The city passed a temporary emergency ordinance banning fires on weekends until proper studies could be done to find the best solution. But the Coastal Commission didn’t think two nights of bad air over three months was sufficient justification to declare an emergency. They told the city not to enforce the ban. Miffed city officials essentially said “screw you” to the Coastal Commission and escalated the conflict beyond reason. They decided they could make an end run around the Coastal Commission ruling by declaring beach fires a “public nuisance.” With Mayor Jason Burnett leading the charge, they drafted the ordinance to permanently ban all fires. This may have satisfied their egos, but it has ignited the anger of beachgoers.

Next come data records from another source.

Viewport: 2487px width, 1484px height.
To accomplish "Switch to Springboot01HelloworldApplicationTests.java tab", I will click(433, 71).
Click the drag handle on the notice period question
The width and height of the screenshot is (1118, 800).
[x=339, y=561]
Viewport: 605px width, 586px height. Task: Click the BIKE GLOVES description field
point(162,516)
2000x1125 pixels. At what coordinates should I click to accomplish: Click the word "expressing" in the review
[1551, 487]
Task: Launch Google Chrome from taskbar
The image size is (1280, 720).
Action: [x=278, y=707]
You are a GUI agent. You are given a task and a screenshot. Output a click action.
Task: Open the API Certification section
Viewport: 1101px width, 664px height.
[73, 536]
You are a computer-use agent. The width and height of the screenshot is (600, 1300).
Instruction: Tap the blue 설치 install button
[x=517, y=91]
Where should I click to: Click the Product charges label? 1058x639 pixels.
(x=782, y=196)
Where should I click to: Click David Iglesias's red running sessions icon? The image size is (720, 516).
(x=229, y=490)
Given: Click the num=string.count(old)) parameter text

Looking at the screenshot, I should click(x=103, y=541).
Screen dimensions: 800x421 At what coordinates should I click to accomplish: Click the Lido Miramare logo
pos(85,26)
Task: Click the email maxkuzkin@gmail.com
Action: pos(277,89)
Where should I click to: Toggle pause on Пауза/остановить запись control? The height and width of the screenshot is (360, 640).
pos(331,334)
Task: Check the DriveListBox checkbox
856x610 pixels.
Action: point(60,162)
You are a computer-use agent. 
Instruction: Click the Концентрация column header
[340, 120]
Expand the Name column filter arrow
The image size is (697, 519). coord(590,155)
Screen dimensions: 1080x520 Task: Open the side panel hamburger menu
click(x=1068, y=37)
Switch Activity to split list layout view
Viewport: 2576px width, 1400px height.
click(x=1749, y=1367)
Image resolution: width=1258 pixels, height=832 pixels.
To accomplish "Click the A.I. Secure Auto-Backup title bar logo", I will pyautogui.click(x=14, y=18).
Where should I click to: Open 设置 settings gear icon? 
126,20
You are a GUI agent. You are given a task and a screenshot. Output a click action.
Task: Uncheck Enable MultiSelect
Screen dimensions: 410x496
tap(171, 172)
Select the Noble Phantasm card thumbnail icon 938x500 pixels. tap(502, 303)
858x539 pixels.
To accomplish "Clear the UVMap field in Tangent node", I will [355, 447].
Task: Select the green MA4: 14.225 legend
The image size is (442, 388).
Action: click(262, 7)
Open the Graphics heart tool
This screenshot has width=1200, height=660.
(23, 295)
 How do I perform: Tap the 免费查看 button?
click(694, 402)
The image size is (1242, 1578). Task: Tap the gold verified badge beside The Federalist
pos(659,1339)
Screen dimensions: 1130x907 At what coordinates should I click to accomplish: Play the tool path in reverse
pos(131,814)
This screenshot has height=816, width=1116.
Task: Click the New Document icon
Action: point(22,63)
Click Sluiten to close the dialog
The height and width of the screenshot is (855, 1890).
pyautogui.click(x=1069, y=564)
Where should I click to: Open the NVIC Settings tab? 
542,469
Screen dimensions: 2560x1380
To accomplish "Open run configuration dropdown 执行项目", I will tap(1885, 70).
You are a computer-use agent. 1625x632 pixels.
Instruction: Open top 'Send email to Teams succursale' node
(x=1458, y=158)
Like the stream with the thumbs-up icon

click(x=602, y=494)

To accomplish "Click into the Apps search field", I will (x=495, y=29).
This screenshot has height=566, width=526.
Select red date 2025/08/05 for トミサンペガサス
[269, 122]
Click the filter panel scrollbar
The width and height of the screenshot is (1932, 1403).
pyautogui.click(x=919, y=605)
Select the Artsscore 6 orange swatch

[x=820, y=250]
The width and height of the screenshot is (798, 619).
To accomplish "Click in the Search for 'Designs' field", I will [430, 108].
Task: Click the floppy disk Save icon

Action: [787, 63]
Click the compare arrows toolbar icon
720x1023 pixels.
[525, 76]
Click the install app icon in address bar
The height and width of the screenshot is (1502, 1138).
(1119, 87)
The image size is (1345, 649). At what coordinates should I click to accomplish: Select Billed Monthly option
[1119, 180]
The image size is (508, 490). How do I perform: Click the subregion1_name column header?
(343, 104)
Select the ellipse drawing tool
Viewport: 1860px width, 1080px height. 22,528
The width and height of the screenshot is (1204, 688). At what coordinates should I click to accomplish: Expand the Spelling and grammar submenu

It’s troubling enough to see the council so willing to dismantle an important component of Carmel’s unique social culture. Even more disturbing is how they are doing it, effectively bypassing the normal avenues of forming public policy. The proper course, which the city was following until recently, is to gather public input, study various alternatives, find ways to mitigate potential problems, and develop a plan. It’s a somewhat tedious process, but it usually works out for most of us. The 26 fire ring proposal grew out of that process. Now, it has all been chucked out the window and a total ban is being imposed on the community with minimal debate. In fact Mayor Burnett has made it clear he is not open to alternatives. In Wednesday’s Herald he was quoted “For me it comes down to the health impact of the smoke, for me, it’s an area where I can’t compromise.”
Yet the smoke reached unhealthy levels on only two evenings. Two. In fact, the proposed ordinance doesn’t cite fires as the problem per se, only the “excessive number of beach fires during peak use periods” such as Independence Day festivities. The key to a fair and reasonable solution, then, is not a complete ban but a limit on the number of fires allowed at any given time.
I think limiting fires to about 10 or 12 fire rings is a fair number, especially if they must be confined to the three-block segment of the beach where fires are currently allowed. Some experimentation with their placement might further reduce smoke drift into the surrounding neighborhood. These steps should limit smoke to historical levels, which folks seemed comfortable with in the past. The rings would confine coals and ashes to keep the beach clean and safe. To keep things simple, fire rings would be available on a first-come first-served basis, much as with picnic tables in parks. though a reservation system might be helpful for busy holiday weekends. I think this is a reasonable compromise, and should be satisfactory to almost everyone.
The question is whether Carmelites can convince at least one more council member that compromise is reasonable. I fear the mayor is a lost cause. That leaves Victoria Beach and Ken Talmage, but they’re coming across as more fearful of what the air quality bureaucrats might do than they are of the townsfolk they supposedly represent. As with the parking meter program, the council majority seems primarily interested in the technical aspects of the issue while disregarding the social and cultural implications of their actions. In a tightly knit community like Carmel, with deep-rooted social traditions, that is a huge political mistake.
James Toy lives in Seaside. This first appeared on one of his blogs, Mr. Toy’s Mental Notes.